→ Work instruction
Each record is to be duplicated exactly, with nothing added.

Collected data entries
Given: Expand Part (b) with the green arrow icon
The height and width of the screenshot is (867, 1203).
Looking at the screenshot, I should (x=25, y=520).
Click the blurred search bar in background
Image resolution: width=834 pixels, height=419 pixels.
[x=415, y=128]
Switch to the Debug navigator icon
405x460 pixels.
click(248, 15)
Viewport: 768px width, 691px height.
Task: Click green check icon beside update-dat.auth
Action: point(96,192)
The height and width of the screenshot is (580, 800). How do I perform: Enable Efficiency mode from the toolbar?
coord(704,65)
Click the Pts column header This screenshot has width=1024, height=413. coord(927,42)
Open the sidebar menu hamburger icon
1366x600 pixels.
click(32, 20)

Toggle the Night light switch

→ Answer for this exercise
Given: Expand Part (b) with the green arrow icon
The height and width of the screenshot is (867, 1203).
Looking at the screenshot, I should (x=25, y=520).
Click the blurred search bar in background
Image resolution: width=834 pixels, height=419 pixels.
[x=415, y=128]
Switch to the Debug navigator icon
405x460 pixels.
click(248, 15)
Viewport: 768px width, 691px height.
Task: Click green check icon beside update-dat.auth
Action: point(96,192)
The height and width of the screenshot is (580, 800). How do I perform: Enable Efficiency mode from the toolbar?
coord(704,65)
Click the Pts column header This screenshot has width=1024, height=413. coord(927,42)
Open the sidebar menu hamburger icon
1366x600 pixels.
click(32, 20)

Toggle the Night light switch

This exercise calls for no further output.